If you plan to travel abroad and you have been arrested and/or convicted of Driving Under the Influence (DUI) in the United States, you should be aware that your criminal history can create unexpected problems, beyond what you may have imagined. Every country has its own regulations, which differ widely from country to country, not only as to the letter of the law but the manner in which the laws are interpreted by immigration officials. Our defense lawyers provide a brief overview of how a DUI could affect your international travel plans.
To get the most accurate information and avoid surprises at the border when you are traveling, contact the consulate of the country or countries you hope to visit to learn their policy toward DUI charges and convictions. You may be required to go through a fairly complex procedure and fill out complicated paperwork, which can take some time. If you have upcoming international travel plans, working with one of our experienced DUI lawyers can help to ensure that the required paperwork is processed correctly and completed well in advance of your travel dates.
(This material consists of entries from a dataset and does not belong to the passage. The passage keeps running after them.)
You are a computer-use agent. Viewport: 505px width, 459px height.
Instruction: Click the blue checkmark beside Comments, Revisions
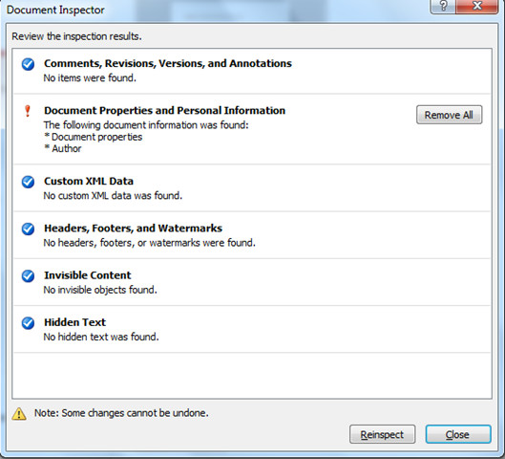point(28,64)
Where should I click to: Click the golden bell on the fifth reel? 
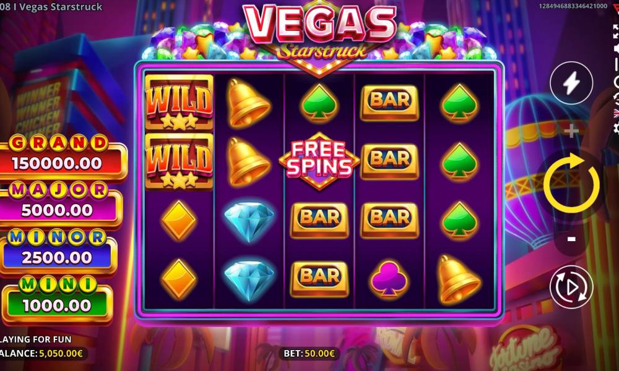tap(457, 279)
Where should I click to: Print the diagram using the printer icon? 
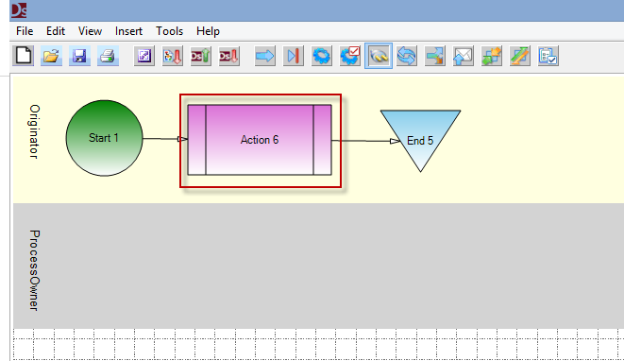[x=108, y=56]
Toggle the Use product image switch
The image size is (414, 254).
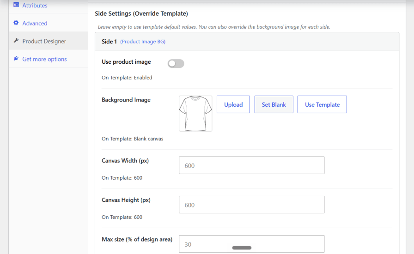[x=176, y=64]
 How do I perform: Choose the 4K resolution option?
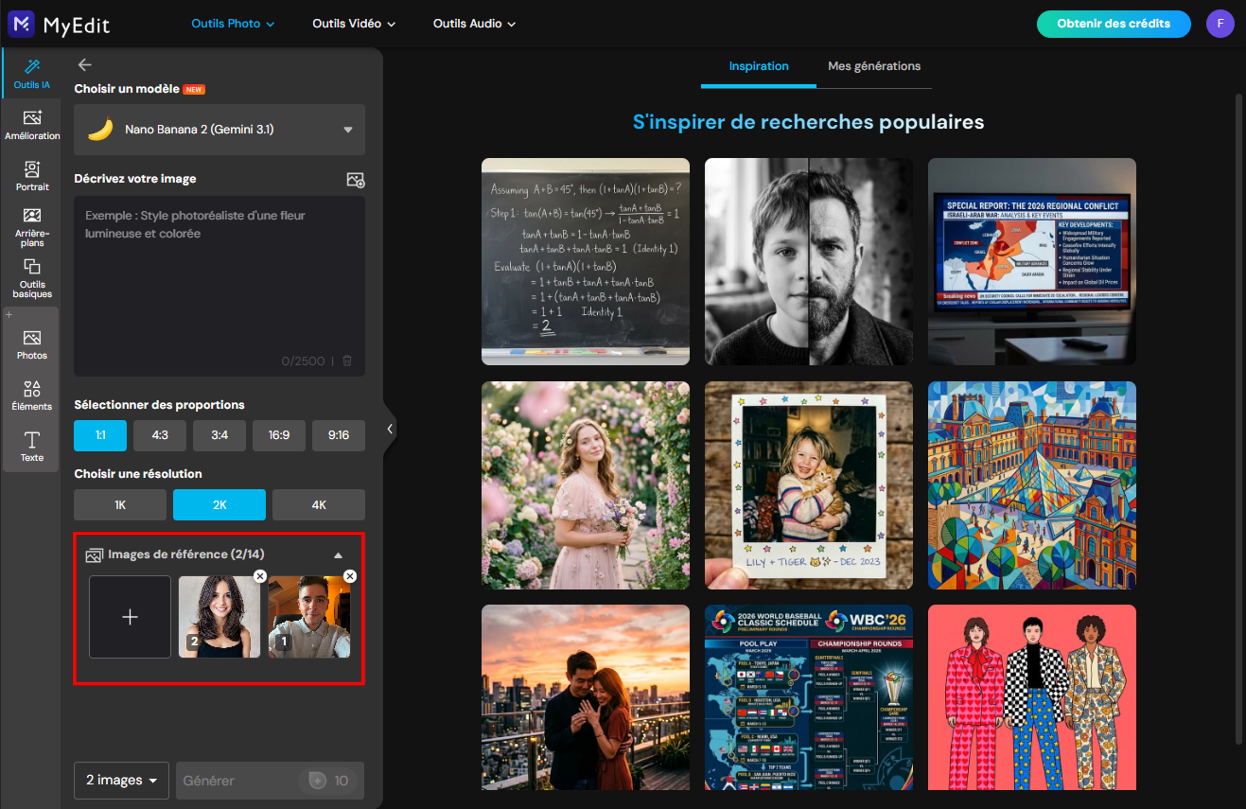coord(318,505)
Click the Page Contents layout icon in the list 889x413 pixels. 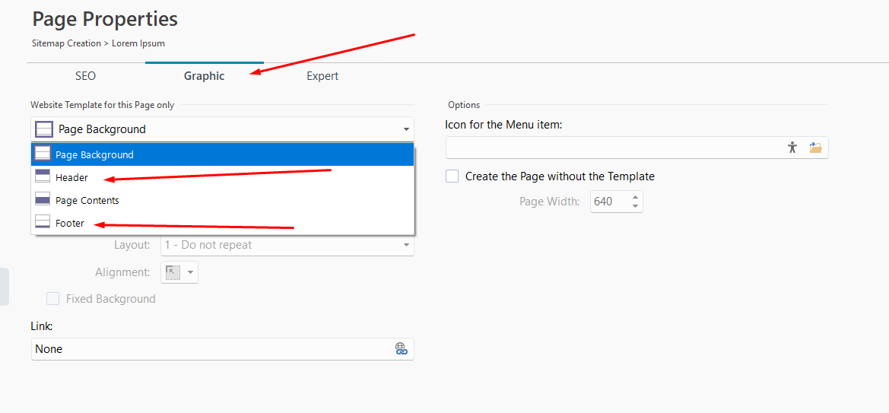coord(43,200)
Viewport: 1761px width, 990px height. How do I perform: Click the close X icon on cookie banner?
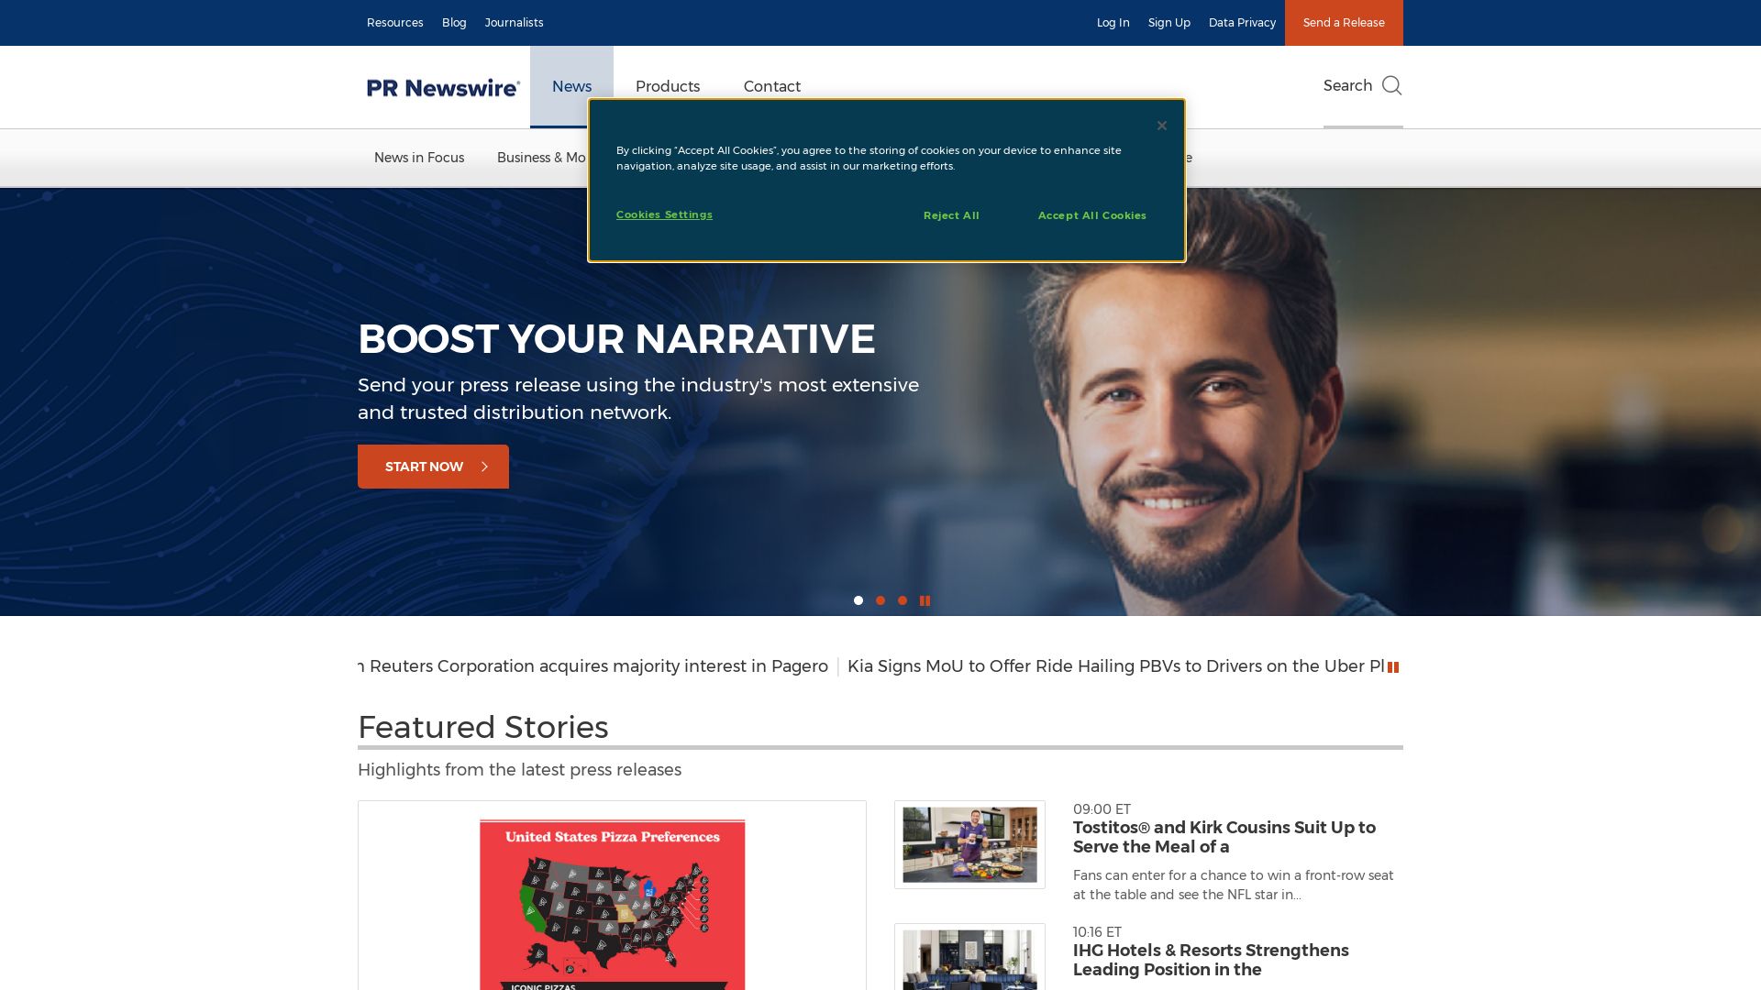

Because of our long shared border with Canada, travel between the two countries is common. If you plan to travel to Canada, you should know that our neighbor to the north has some of the toughest restrictions on admission of anyone with a criminal history—and that includes a DUI conviction—even one charged as a misdemeanor.
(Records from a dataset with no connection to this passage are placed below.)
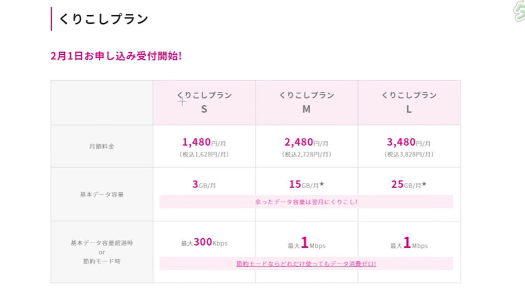The image size is (525, 295).
Task: Click the 25GB/月 data amount
Action: pyautogui.click(x=409, y=184)

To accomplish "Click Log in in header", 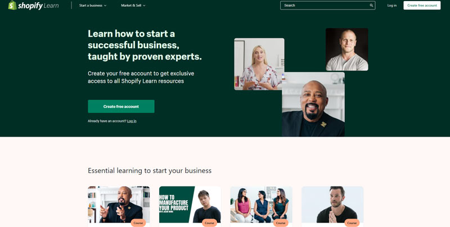I will (392, 6).
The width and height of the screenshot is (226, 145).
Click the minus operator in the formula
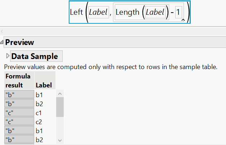point(172,12)
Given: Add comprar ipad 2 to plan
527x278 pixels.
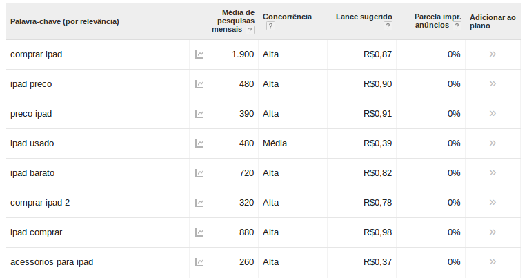Looking at the screenshot, I should 493,202.
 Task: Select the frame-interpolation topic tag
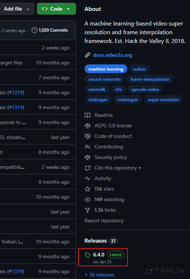click(x=150, y=79)
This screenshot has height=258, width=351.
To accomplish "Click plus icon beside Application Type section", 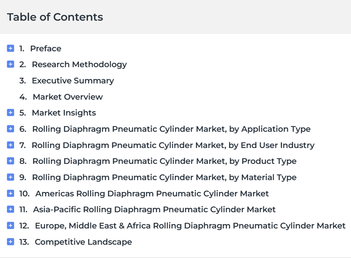I will [10, 129].
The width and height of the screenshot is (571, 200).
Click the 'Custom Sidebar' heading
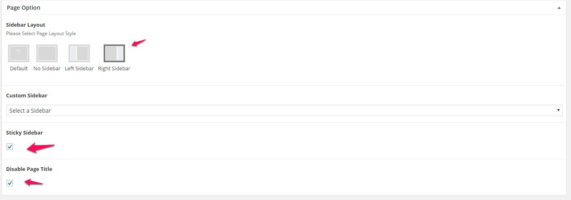point(27,96)

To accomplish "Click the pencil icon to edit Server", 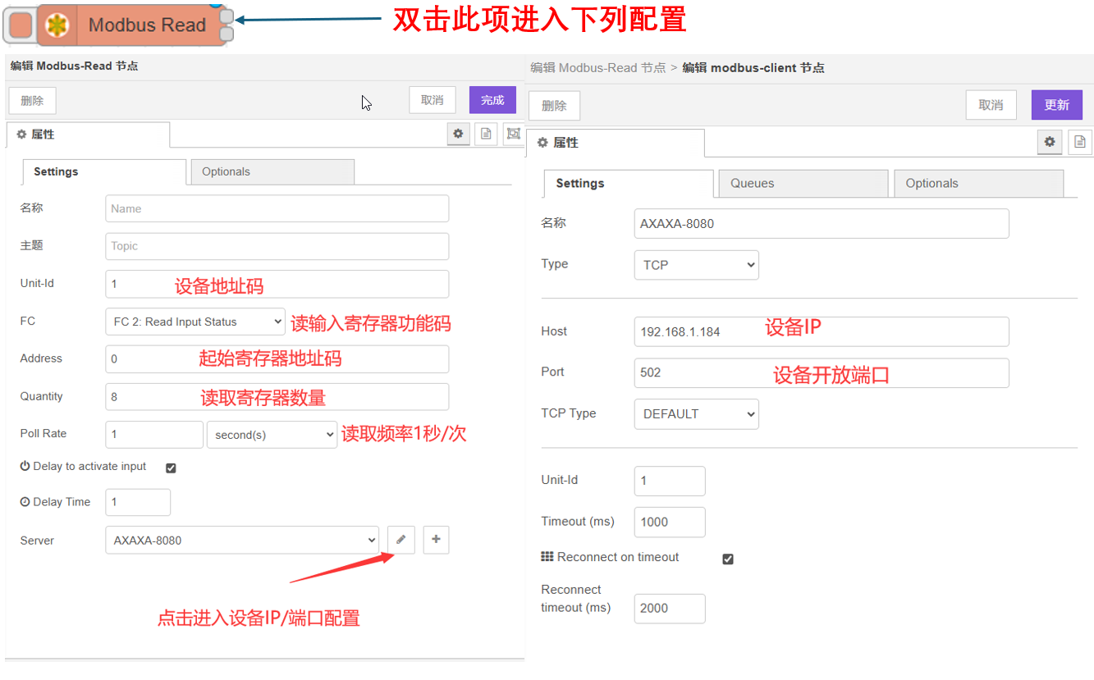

Nevertheless, with advance planning, you may be able to obtain permission to enter Canada by one of the following means:
If an American citizen needing to enter Canada with a DUI cannot wait ten years to obtain a Rehabilitation Permit, a Temporary Resident Permit can sometimes solve the problem and gain your permission to enter the country. This is good for one entry only. The Temporary Resident Permit will need to be renewed for any subsequent trips to Canada.
You may petition the Canadian Government for the forgiveness of a prior DUI conviction if five have passed since you completed your sentence, including payment of fines, DUI school, community service, probation, and any other penalty to which you were sentenced. If you are approved under Canada’s Streamlined Rehabilitation process, you will be able to cross the border without the need to reapply for permission each time.
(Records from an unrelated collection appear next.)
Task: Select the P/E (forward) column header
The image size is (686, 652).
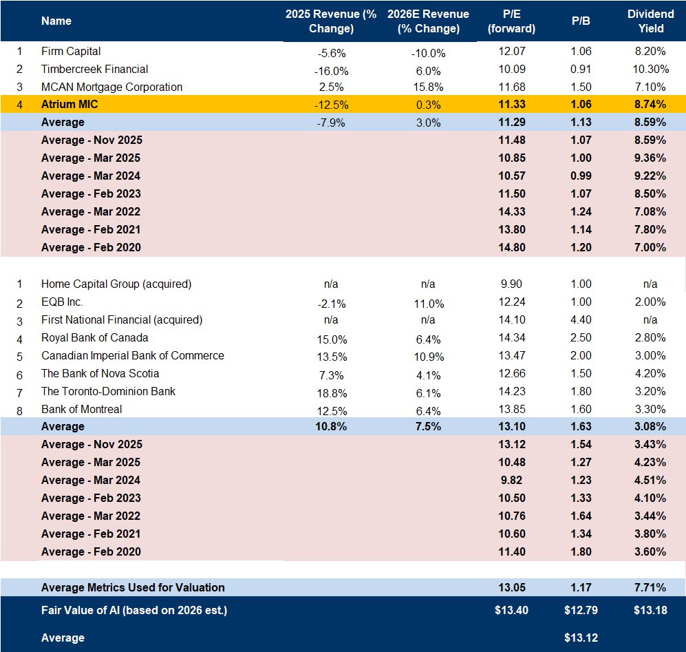Action: click(x=511, y=21)
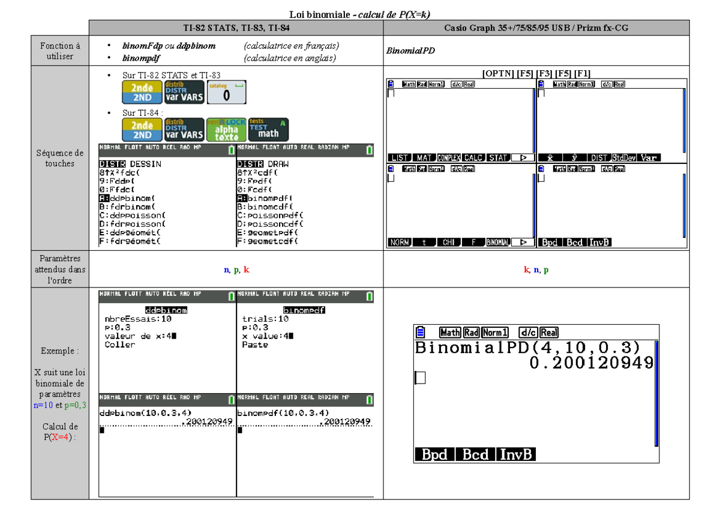Select the DESSIN tab on the French TI screen

point(146,163)
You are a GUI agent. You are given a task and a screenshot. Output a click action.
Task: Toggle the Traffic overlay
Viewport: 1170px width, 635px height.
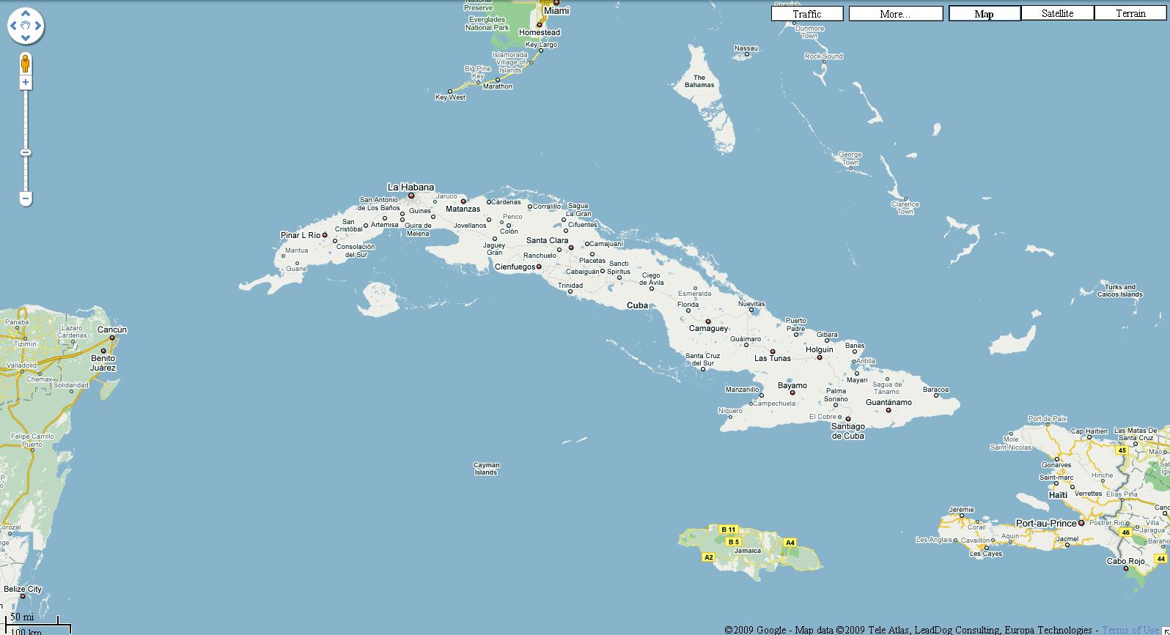tap(806, 14)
This is often the best option for most visitors to Canada with a single misdemeanor DUI in the distant past. In many of these cases, Canada will lift the DUI restriction after ten years if. The Deemed Rehabilitation requires that you demonstrate that ten years have passed since you completed all DUI penalties, including jail time, fines, and probation and there have been no repeat offenses. A Deemed Criminal Rehabilitation permanently lifts any restriction on entering the country.
If you plan to travel to Canada, consult an attorney well in advance of your expected travel date to determine if you qualify for any of the permits listed above.
Mexico may be unpredictable, due to the frequency with which laws change. Usually, one misdemeanor DUI will not keep you out; however, a felony conviction could be grounds for exclusion. Mexico denies entry to those with a record of a “serious crime.” While currently DUI does not appear on the embassy’s list of serious crimes, the list is not exclusive, and permission to enter Mexico is at the discrimination of an immigration officer.
The European Union does not make a DUI a prohibited offense, so you should not face restrictions traveling to much of Europe—those countries that are currently EU members. For the time being, that includes the United Kingdom; but that may change once Brexit (British withdrawal from the EU) is complete in a couple of years.
Asian countries that may give you trouble with a misdemeanor DUI conviction include Japan, China, and Malaysia. These countries require you to disclose a DUI arrest or conviction. In many Asian countries, hiding information is considered a worse offense than the DUI itself.
The opposite may be true, however, when you for a visa to a predominately Muslim country. Because alcohol consumption is forbidden under Islamic Law, having a drunk driving record will likely be viewed very negatively. Your permission to enter the country may be at the discretion of the immigration officer, and reporting a DUI record could prevent you from obtaining a visa to these countries.
In Australia and New Zealand, you will likely be able to be admitted, as long as you were not sentenced to a year or more in prison for DUI.